Pour le pape, la solution aux crises migratoires et climatiques se trouve dans une réponse globale, portée par des instances multilatérales. Mais la diplomatie multilatérale, grande priorité du Saint-Siège, fait l’objet d’un affaiblissement réel ces dernières années, et du « manque d’efficacité de nombreuses organisations internationales ». L’une des raisons de cette carence ? « Une forme de colonisation idéologique », a répondu François. Pour la première fois, le pape a évoqué la « cancel culture » (culture de l’annulation), qu’il a définie comme une « pensée unique contrainte à nier l’histoire ». « Au nom de la protection de la diversité, on finit par effacer le sens de toute identité, avec le risque de faire taire les positions qui défendent une idée respectueuse et équilibrée des différentes sensibilités », a fustigé le pape.
En décembre, François avait critiqué un guide interne de la Commission européenne, dans lequel il était notamment recommandé de ne plus souhaiter « Joyeux Noël », afin de respecter les différentes traditions religieuses. Un épisode que le pape n’a toutefois pas directement nommé, fidèle à la tradition de la diplomatie du Saint-Siège de ne pas mettre en cause un organisme ou un État de manière frontale. On peut aussi relever l’absence de la mention de deux États, avec lesquels les relations demeurent particulièrement délicates : la Chine et la Russie.

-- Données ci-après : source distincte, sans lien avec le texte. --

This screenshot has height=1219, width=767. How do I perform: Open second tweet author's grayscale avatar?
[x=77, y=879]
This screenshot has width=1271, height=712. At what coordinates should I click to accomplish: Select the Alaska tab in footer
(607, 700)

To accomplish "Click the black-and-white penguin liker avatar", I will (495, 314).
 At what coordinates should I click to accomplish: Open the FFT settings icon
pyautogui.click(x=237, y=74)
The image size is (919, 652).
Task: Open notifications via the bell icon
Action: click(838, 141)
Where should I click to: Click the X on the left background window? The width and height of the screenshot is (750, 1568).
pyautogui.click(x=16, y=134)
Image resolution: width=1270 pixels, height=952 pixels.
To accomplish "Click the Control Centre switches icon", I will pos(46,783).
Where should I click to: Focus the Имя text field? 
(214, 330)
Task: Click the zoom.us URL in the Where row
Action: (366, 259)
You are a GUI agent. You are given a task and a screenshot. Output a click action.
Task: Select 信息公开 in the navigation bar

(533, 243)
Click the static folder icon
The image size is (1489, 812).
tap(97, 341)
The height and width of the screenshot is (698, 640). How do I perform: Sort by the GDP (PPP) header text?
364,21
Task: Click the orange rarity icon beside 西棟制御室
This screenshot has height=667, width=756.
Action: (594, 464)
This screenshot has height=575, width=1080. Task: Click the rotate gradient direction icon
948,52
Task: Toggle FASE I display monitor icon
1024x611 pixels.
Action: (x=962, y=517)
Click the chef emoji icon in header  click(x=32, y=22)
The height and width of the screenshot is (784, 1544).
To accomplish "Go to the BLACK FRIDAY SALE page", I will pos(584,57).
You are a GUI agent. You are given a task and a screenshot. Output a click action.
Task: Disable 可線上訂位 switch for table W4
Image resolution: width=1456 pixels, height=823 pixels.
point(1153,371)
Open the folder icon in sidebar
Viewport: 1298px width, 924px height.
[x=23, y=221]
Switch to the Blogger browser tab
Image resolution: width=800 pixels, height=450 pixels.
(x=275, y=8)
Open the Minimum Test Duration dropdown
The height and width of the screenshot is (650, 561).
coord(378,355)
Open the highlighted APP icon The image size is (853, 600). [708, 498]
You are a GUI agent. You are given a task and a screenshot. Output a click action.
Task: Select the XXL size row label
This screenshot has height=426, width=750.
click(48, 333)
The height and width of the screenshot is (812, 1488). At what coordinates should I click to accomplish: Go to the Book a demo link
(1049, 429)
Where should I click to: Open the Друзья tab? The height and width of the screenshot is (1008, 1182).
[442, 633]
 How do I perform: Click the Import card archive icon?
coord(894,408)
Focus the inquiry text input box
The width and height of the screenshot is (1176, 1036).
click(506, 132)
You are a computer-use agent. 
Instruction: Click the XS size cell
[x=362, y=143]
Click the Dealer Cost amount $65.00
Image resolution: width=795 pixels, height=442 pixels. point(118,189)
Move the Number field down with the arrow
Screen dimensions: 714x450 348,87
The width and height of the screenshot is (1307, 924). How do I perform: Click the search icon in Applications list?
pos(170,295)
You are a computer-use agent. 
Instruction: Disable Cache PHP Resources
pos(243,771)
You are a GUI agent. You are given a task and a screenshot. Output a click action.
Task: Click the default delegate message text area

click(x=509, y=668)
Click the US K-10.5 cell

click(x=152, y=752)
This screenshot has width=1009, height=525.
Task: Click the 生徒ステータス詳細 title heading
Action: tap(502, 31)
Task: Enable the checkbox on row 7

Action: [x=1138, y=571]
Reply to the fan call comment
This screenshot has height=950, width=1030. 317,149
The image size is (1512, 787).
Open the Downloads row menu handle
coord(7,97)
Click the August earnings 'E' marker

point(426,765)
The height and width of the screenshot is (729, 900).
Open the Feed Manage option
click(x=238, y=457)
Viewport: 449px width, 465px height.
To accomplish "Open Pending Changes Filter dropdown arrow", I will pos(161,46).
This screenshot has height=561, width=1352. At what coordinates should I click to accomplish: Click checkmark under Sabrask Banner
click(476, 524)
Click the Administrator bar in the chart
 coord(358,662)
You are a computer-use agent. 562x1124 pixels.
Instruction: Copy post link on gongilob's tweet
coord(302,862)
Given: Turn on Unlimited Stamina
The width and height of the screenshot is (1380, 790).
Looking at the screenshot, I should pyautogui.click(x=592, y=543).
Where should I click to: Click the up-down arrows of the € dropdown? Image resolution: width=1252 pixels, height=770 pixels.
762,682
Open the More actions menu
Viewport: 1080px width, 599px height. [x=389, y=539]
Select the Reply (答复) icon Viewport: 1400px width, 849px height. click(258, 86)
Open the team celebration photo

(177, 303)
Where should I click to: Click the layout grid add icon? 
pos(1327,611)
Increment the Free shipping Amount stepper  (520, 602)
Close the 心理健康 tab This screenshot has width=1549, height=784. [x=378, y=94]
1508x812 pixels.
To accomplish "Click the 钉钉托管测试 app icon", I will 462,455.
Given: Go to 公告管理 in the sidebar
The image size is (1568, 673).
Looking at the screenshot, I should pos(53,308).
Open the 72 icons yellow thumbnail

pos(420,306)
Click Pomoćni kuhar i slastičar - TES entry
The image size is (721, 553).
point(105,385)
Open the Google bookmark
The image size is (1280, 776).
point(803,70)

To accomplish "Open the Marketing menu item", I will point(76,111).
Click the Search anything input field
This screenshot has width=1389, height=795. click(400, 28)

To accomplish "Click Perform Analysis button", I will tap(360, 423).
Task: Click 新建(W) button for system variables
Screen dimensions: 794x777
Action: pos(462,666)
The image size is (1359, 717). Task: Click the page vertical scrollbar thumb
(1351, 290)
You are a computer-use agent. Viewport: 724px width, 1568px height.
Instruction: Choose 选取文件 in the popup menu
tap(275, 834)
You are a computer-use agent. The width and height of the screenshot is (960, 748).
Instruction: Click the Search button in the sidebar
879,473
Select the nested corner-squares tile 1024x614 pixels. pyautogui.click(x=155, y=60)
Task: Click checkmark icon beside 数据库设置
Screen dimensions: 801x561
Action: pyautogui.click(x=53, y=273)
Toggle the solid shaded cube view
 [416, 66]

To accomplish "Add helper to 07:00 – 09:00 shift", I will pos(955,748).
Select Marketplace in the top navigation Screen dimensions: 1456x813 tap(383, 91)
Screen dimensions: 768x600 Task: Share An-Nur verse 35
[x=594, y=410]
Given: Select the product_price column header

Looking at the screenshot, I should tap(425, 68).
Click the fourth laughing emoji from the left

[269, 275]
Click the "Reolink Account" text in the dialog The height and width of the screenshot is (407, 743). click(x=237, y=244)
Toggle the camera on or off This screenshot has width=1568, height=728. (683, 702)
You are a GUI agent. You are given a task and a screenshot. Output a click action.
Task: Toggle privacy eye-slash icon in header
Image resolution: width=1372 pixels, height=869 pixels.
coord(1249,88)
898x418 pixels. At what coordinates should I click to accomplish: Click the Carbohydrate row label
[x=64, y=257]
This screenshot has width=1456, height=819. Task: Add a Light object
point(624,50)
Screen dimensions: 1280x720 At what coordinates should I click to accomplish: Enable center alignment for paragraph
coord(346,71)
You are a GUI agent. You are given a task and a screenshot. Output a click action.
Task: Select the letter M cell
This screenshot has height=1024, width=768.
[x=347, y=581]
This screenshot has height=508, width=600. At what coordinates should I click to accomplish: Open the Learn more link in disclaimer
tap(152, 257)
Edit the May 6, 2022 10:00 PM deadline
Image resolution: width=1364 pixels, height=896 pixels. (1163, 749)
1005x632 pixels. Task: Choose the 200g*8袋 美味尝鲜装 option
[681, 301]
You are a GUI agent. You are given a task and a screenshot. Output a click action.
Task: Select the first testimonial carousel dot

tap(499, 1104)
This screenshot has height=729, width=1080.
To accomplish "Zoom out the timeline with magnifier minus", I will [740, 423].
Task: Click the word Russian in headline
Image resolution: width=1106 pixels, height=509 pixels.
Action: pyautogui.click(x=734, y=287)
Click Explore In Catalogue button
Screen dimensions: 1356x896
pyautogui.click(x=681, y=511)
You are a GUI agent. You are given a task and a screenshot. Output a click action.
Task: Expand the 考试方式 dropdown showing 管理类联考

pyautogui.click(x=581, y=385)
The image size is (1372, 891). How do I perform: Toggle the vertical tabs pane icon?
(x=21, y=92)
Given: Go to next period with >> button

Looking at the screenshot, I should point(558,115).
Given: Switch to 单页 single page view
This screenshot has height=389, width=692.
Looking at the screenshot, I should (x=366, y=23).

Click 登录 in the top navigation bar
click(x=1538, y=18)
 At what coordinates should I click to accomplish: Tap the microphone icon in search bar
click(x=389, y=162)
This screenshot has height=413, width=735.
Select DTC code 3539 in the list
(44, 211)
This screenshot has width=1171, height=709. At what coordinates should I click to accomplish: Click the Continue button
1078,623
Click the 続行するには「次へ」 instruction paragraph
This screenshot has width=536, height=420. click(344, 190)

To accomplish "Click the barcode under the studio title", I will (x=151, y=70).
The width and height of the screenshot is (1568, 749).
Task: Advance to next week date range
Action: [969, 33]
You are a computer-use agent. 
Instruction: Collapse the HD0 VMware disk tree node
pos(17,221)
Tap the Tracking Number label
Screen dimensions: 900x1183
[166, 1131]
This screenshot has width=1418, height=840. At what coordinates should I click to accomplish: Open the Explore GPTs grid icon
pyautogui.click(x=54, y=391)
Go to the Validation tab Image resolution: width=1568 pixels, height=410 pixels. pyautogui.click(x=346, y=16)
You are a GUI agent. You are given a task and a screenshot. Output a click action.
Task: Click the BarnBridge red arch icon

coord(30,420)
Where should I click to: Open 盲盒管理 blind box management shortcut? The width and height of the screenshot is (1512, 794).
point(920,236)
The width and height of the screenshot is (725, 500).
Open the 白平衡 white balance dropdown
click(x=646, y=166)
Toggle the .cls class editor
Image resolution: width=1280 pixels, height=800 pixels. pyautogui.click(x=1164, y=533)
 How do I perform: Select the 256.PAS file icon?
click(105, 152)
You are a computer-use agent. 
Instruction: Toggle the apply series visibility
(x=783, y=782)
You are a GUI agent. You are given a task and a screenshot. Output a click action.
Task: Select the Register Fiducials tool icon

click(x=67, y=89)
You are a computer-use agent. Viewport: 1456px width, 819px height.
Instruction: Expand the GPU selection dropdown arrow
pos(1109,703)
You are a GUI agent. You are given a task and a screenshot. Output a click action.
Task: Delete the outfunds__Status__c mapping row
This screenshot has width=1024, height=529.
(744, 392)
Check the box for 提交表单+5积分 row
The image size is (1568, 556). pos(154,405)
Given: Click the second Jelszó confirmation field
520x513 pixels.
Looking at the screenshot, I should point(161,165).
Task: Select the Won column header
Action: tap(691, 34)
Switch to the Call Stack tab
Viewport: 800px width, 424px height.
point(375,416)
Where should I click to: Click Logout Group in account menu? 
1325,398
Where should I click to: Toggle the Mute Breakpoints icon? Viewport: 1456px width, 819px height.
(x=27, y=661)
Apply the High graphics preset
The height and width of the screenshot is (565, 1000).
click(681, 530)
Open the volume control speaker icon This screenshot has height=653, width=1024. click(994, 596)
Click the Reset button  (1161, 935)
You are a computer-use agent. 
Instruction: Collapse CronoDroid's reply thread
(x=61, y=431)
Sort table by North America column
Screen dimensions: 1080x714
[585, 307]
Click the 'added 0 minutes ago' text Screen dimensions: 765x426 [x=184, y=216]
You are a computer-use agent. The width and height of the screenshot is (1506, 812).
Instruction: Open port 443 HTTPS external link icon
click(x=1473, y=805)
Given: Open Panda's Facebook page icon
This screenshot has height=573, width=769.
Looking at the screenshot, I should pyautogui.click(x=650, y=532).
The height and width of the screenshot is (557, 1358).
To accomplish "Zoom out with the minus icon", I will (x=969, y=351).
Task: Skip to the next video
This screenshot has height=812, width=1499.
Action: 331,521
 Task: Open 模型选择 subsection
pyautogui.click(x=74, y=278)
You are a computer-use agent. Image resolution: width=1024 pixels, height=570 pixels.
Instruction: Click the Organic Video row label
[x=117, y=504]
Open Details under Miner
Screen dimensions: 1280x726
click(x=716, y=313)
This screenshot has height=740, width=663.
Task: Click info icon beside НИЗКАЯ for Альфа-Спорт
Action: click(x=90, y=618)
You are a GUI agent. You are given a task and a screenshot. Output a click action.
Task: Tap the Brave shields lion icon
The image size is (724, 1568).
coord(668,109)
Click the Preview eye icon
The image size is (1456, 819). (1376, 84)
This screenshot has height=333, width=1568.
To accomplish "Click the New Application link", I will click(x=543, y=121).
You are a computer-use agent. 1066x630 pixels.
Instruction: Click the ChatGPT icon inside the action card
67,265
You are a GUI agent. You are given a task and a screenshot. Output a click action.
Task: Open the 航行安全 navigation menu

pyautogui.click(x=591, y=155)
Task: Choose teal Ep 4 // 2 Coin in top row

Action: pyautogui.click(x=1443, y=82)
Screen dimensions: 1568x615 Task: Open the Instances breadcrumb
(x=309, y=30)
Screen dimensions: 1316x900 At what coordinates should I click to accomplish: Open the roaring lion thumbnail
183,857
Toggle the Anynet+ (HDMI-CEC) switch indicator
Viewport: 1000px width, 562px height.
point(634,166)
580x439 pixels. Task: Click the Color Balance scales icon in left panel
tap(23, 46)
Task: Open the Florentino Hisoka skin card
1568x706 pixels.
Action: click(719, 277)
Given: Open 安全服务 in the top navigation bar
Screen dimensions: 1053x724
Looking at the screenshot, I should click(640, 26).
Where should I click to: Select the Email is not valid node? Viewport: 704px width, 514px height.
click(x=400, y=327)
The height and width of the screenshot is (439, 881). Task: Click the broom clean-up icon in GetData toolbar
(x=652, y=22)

Pour autant, le pape n’a pas évité d’autres sujets difficiles, et à ses yeux prioritaires, comme la détention d’armes. « On a parfois l’illusion que les armements ne remplissent qu’un rôle dissuasif contre d’éventuels agresseurs, a-t-il averti. L’histoire, et malheureusement aussi l’actualité, nous enseignent que ce n’est pas le cas. Celui qui possède des armes finit tôt ou tard par les utiliser. » Une inflexion claire dans la doctrine, qui a longtemps condamné l’utilisation des armes, tout en reconnaissant à la dissuasion une forme de légitimité.
Paroles
« Son diagnostic sonne vraiment très juste »
Patrick Renault
Ambassadeur de Belgique près le Saint-Siège
« Je suis frappé par les propos du pape sur plusieurs points. D’abord, sa condamnation des fausses rumeurs sur les vaccins est claire. Cela peut avoir un impact important sur ceux qui aujourd’hui, notamment en dehors d’Europe, utilisent des arguments religieux pour tenir des discours anti-vaccination. Ensuite, son diagnostic sur le multilatéralisme et la crise des organisations internationales sonne vraiment très juste. Lorsqu’il parle du manque d’efficacité de ces organismes, on ne peut qu’être d’accord. Enfin, il exprime une réelle inquiétude sur le fait que le processus de paix entre Israël et Palestine n’ait pas avancé et il promeut des négociations avec l’Iran pour un accord sur le nucléaire. C'est le soutien fort et très significatif."